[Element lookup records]
%%

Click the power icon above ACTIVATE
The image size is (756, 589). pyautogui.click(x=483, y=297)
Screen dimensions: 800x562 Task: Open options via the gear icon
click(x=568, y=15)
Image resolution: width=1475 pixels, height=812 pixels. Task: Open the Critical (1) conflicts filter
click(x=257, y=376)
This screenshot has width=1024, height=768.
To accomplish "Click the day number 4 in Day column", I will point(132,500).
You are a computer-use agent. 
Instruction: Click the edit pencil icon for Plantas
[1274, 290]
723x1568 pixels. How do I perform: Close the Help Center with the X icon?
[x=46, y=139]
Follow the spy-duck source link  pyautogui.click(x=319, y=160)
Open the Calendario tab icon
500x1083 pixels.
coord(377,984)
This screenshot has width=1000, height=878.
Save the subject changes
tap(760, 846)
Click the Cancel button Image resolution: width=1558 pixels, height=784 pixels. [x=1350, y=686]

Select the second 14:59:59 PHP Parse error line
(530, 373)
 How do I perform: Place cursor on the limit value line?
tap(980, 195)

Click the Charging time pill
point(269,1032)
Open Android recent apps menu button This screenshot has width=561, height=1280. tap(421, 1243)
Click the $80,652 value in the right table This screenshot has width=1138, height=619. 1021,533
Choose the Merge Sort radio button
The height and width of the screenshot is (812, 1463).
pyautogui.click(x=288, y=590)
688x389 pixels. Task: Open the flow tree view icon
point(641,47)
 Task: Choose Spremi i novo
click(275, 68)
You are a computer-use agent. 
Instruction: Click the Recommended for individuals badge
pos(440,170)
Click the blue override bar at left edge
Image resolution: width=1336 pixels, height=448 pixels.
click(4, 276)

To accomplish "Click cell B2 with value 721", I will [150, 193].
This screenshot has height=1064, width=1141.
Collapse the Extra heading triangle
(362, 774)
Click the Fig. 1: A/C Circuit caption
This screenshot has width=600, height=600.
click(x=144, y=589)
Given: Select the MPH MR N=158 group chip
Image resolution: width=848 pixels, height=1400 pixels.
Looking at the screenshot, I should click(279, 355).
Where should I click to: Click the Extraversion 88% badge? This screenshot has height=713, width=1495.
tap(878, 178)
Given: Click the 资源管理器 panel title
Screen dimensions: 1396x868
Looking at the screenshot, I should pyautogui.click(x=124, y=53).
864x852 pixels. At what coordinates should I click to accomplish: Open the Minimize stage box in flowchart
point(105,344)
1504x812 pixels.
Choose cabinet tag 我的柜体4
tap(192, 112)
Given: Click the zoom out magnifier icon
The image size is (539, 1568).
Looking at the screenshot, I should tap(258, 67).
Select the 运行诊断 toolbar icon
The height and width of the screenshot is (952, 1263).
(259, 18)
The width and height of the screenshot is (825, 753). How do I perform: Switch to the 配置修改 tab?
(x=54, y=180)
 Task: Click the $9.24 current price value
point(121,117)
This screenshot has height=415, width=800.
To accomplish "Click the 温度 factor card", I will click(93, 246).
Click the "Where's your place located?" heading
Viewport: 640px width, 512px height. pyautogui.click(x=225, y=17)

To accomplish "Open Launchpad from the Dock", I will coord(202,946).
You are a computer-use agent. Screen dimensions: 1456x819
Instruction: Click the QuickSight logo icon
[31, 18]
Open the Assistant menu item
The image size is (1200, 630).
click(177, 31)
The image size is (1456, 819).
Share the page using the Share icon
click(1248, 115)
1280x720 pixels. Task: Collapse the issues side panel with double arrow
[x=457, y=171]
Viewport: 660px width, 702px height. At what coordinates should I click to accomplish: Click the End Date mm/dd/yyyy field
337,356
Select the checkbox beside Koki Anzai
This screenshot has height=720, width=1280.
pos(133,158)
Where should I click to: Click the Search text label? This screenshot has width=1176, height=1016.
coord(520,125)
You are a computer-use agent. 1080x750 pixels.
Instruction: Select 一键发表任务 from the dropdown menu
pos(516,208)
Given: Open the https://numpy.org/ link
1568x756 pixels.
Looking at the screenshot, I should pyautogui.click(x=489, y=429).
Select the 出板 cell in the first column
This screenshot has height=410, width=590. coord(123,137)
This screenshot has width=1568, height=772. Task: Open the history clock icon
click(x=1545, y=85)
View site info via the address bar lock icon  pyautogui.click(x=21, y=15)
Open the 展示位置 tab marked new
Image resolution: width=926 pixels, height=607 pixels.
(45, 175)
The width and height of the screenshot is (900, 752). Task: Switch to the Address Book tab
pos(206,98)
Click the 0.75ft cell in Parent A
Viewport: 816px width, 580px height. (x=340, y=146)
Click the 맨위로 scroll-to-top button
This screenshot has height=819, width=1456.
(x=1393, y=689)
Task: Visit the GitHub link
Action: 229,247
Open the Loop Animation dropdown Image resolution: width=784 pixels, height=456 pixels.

%%

The exercise:
Copy every item above word for word, line by line.

Solution to the problem:
Click the power icon above ACTIVATE
The image size is (756, 589). pyautogui.click(x=483, y=297)
Screen dimensions: 800x562 Task: Open options via the gear icon
click(x=568, y=15)
Image resolution: width=1475 pixels, height=812 pixels. Task: Open the Critical (1) conflicts filter
click(x=257, y=376)
This screenshot has width=1024, height=768.
To accomplish "Click the day number 4 in Day column", I will point(132,500).
You are a computer-use agent. 
Instruction: Click the edit pencil icon for Plantas
[1274, 290]
723x1568 pixels. How do I perform: Close the Help Center with the X icon?
[x=46, y=139]
Follow the spy-duck source link  pyautogui.click(x=319, y=160)
Open the Calendario tab icon
500x1083 pixels.
coord(377,984)
This screenshot has width=1000, height=878.
Save the subject changes
tap(760, 846)
Click the Cancel button Image resolution: width=1558 pixels, height=784 pixels. [x=1350, y=686]

Select the second 14:59:59 PHP Parse error line
(530, 373)
 How do I perform: Place cursor on the limit value line?
tap(980, 195)

Click the Charging time pill
point(269,1032)
Open Android recent apps menu button This screenshot has width=561, height=1280. tap(421, 1243)
Click the $80,652 value in the right table This screenshot has width=1138, height=619. 1021,533
Choose the Merge Sort radio button
The height and width of the screenshot is (812, 1463).
pyautogui.click(x=288, y=590)
688x389 pixels. Task: Open the flow tree view icon
point(641,47)
 Task: Choose Spremi i novo
click(275, 68)
You are a computer-use agent. 
Instruction: Click the Recommended for individuals badge
pos(440,170)
Click the blue override bar at left edge
Image resolution: width=1336 pixels, height=448 pixels.
click(4, 276)

To accomplish "Click cell B2 with value 721", I will [150, 193].
This screenshot has height=1064, width=1141.
Collapse the Extra heading triangle
(362, 774)
Click the Fig. 1: A/C Circuit caption
This screenshot has width=600, height=600.
click(x=144, y=589)
Given: Select the MPH MR N=158 group chip
Image resolution: width=848 pixels, height=1400 pixels.
Looking at the screenshot, I should click(279, 355).
Where should I click to: Click the Extraversion 88% badge? This screenshot has height=713, width=1495.
tap(878, 178)
Given: Click the 资源管理器 panel title
Screen dimensions: 1396x868
Looking at the screenshot, I should pyautogui.click(x=124, y=53).
864x852 pixels. At what coordinates should I click to accomplish: Open the Minimize stage box in flowchart
point(105,344)
1504x812 pixels.
Choose cabinet tag 我的柜体4
tap(192, 112)
Given: Click the zoom out magnifier icon
The image size is (539, 1568).
Looking at the screenshot, I should tap(258, 67).
Select the 运行诊断 toolbar icon
The height and width of the screenshot is (952, 1263).
(259, 18)
The width and height of the screenshot is (825, 753). How do I perform: Switch to the 配置修改 tab?
(x=54, y=180)
 Task: Click the $9.24 current price value
point(121,117)
This screenshot has height=415, width=800.
To accomplish "Click the 温度 factor card", I will click(93, 246).
Click the "Where's your place located?" heading
Viewport: 640px width, 512px height. pyautogui.click(x=225, y=17)

To accomplish "Open Launchpad from the Dock", I will coord(202,946).
You are a computer-use agent. Screen dimensions: 1456x819
Instruction: Click the QuickSight logo icon
[31, 18]
Open the Assistant menu item
The image size is (1200, 630).
click(177, 31)
The image size is (1456, 819).
Share the page using the Share icon
click(1248, 115)
1280x720 pixels. Task: Collapse the issues side panel with double arrow
[x=457, y=171]
Viewport: 660px width, 702px height. At what coordinates should I click to accomplish: Click the End Date mm/dd/yyyy field
337,356
Select the checkbox beside Koki Anzai
This screenshot has height=720, width=1280.
pos(133,158)
Where should I click to: Click the Search text label? This screenshot has width=1176, height=1016.
coord(520,125)
You are a computer-use agent. 1080x750 pixels.
Instruction: Select 一键发表任务 from the dropdown menu
pos(516,208)
Given: Open the https://numpy.org/ link
1568x756 pixels.
Looking at the screenshot, I should pyautogui.click(x=489, y=429).
Select the 出板 cell in the first column
This screenshot has height=410, width=590. coord(123,137)
This screenshot has width=1568, height=772. Task: Open the history clock icon
click(x=1545, y=85)
View site info via the address bar lock icon  pyautogui.click(x=21, y=15)
Open the 展示位置 tab marked new
Image resolution: width=926 pixels, height=607 pixels.
(45, 175)
The width and height of the screenshot is (900, 752). Task: Switch to the Address Book tab
pos(206,98)
Click the 0.75ft cell in Parent A
Viewport: 816px width, 580px height. (x=340, y=146)
Click the 맨위로 scroll-to-top button
This screenshot has height=819, width=1456.
(x=1393, y=689)
Task: Visit the GitHub link
Action: 229,247
Open the Loop Animation dropdown Image resolution: width=784 pixels, height=456 pixels.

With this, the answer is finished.